Un cambio recorre estos entornos en orden. Saltar pasos es lo que más errores genera.
Cuánto tarda un deploy
Depende de la pila tecnológica. Tiempos orientativos:
- WordPress con plugin de migración (entre staging y producción): 5–15 minutos.
- Hosting moderno con git push automático (Cloud Run, Vercel, Netlify): 1–5 minutos.
- Servidor propio con CI/CD bien montado: 2–10 minutos.
- Servidor con despliegue manual (FTP, SSH a mano): 10–30 minutos según el alcance.
Después del deploy, hay que añadir el tiempo de propagación del CDN si lo hay (otro 1–5 minutos) y el tiempo en que las cachés de navegador antiguas expiren para los usuarios que ya tenían la web abierta.

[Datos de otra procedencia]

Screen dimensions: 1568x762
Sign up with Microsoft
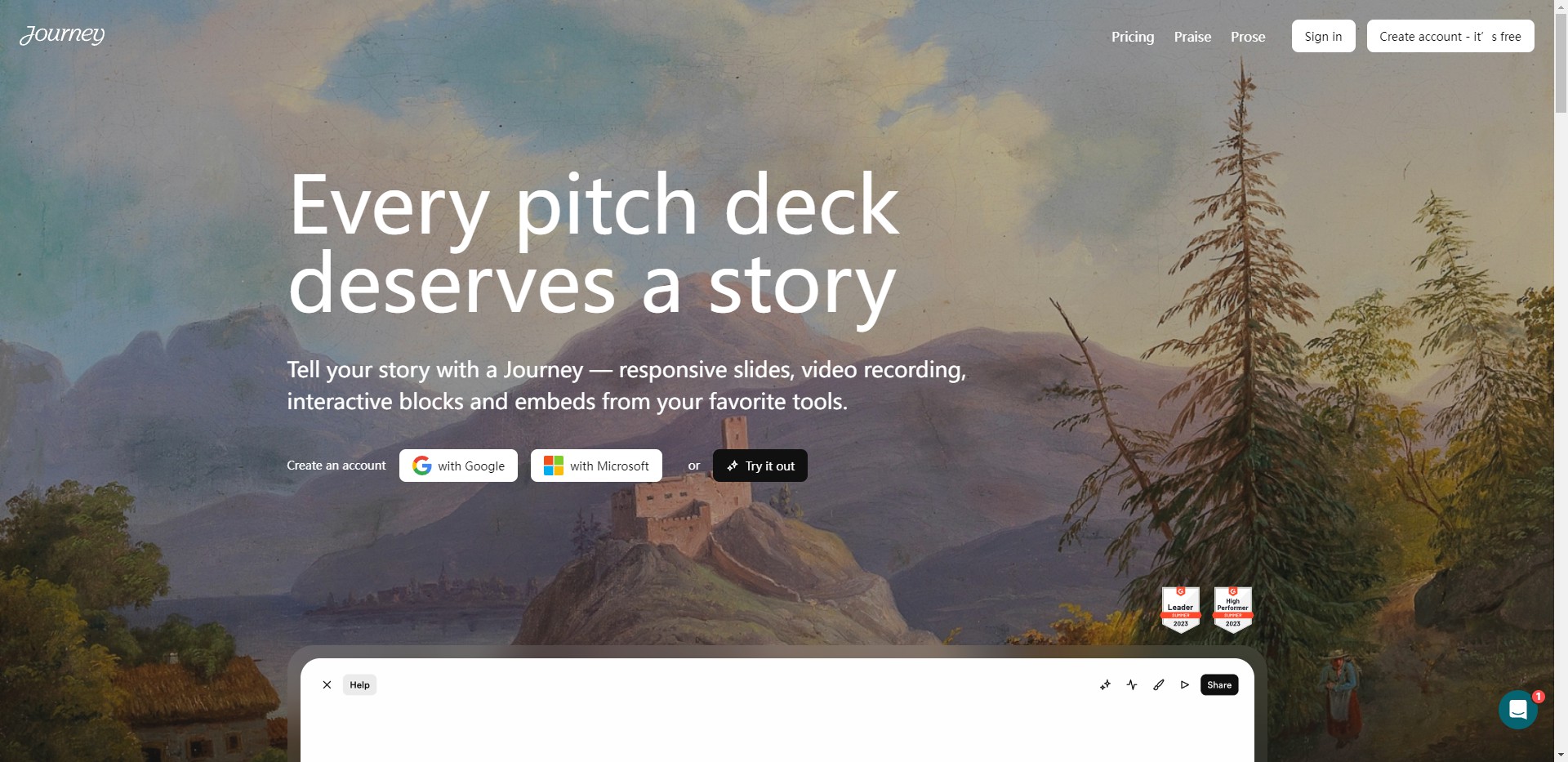[596, 466]
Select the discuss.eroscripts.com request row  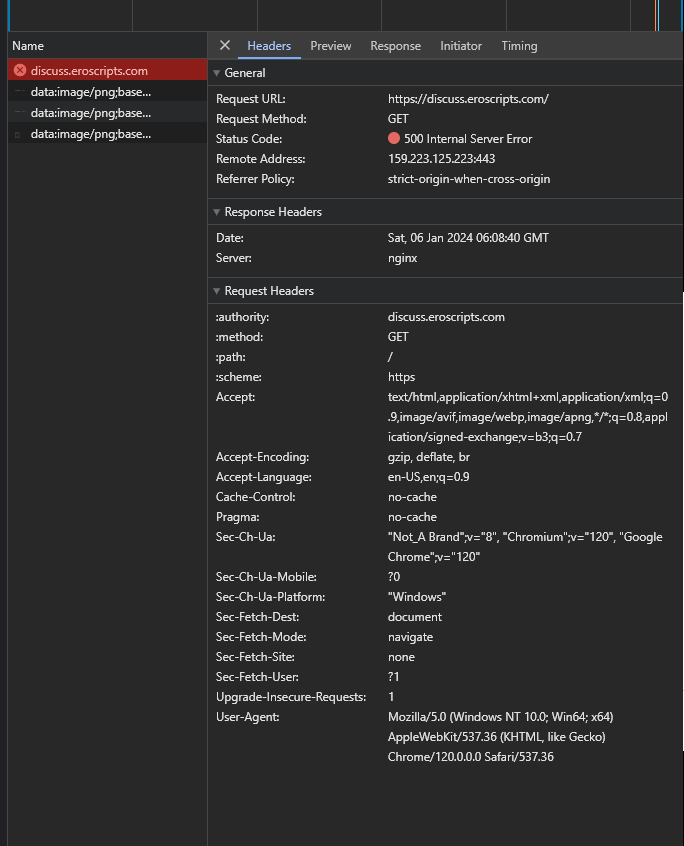click(107, 70)
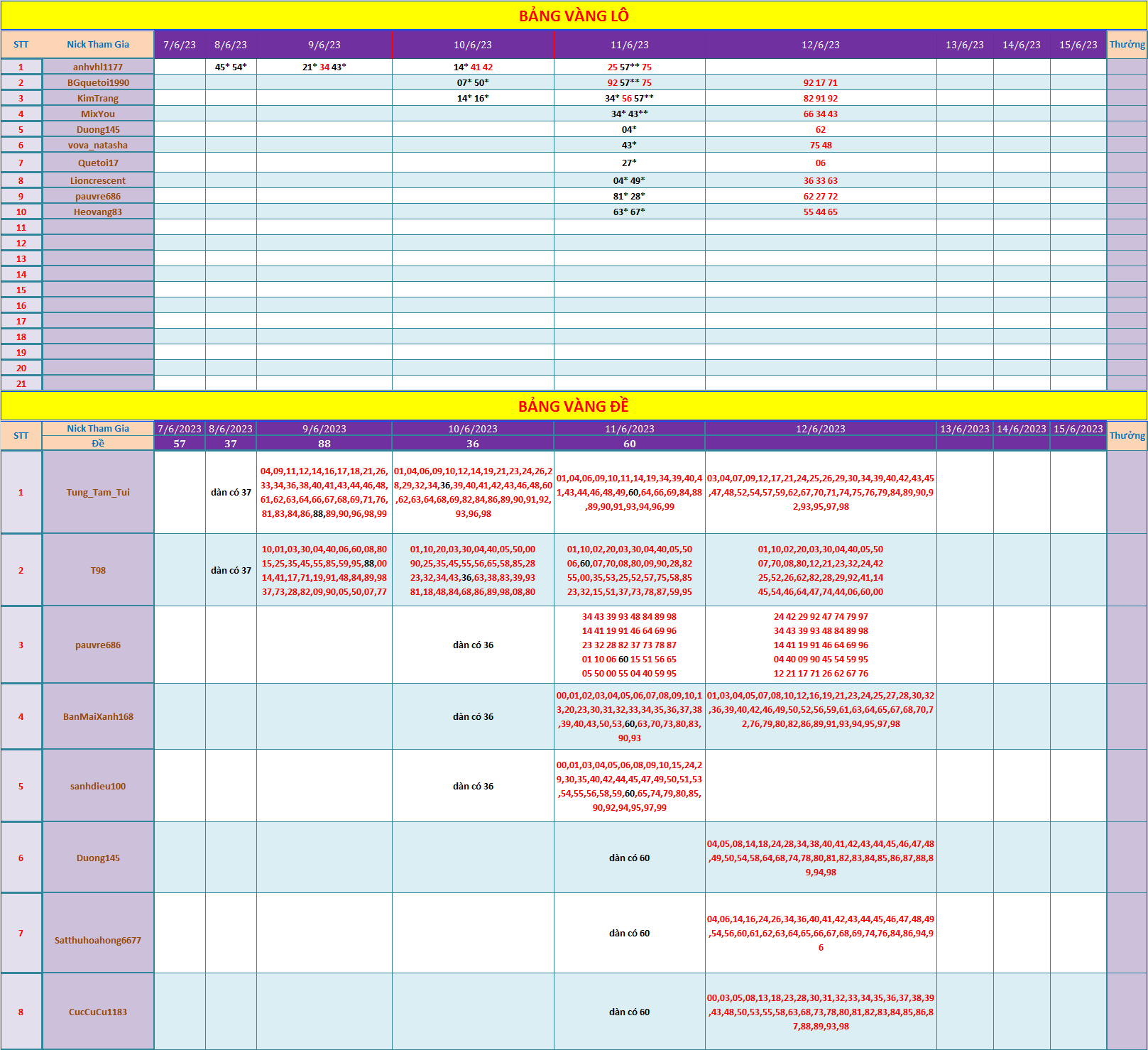Image resolution: width=1148 pixels, height=1050 pixels.
Task: Select the Heovang83 nickname cell
Action: point(98,212)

Por qué a veces parece que el cambio no sale
Tres causas habituales:
- Caché del navegador. La página local del usuario sigue mostrando la versión antigua. Una recarga sin caché (
Cmd+Shift+R/Ctrl+F5) lo arregla. - Caché del servidor / CDN. Cloudflare, plugins de caché o el propio servidor mantienen una copia precalculada. Hay que purgarla.
- El cambio se hizo en staging y no se ha pasado a producción. Sucede cuando el flujo de trabajo separa entornos.
Por qué hay deploys que requieren ventana de mantenimiento
Algunos cambios necesitan reiniciar el servidor o migrar la base de datos. En esos casos la web puede quedar inaccesible 1–10 minutos. Se programan idealmente fuera del horario de uso intenso.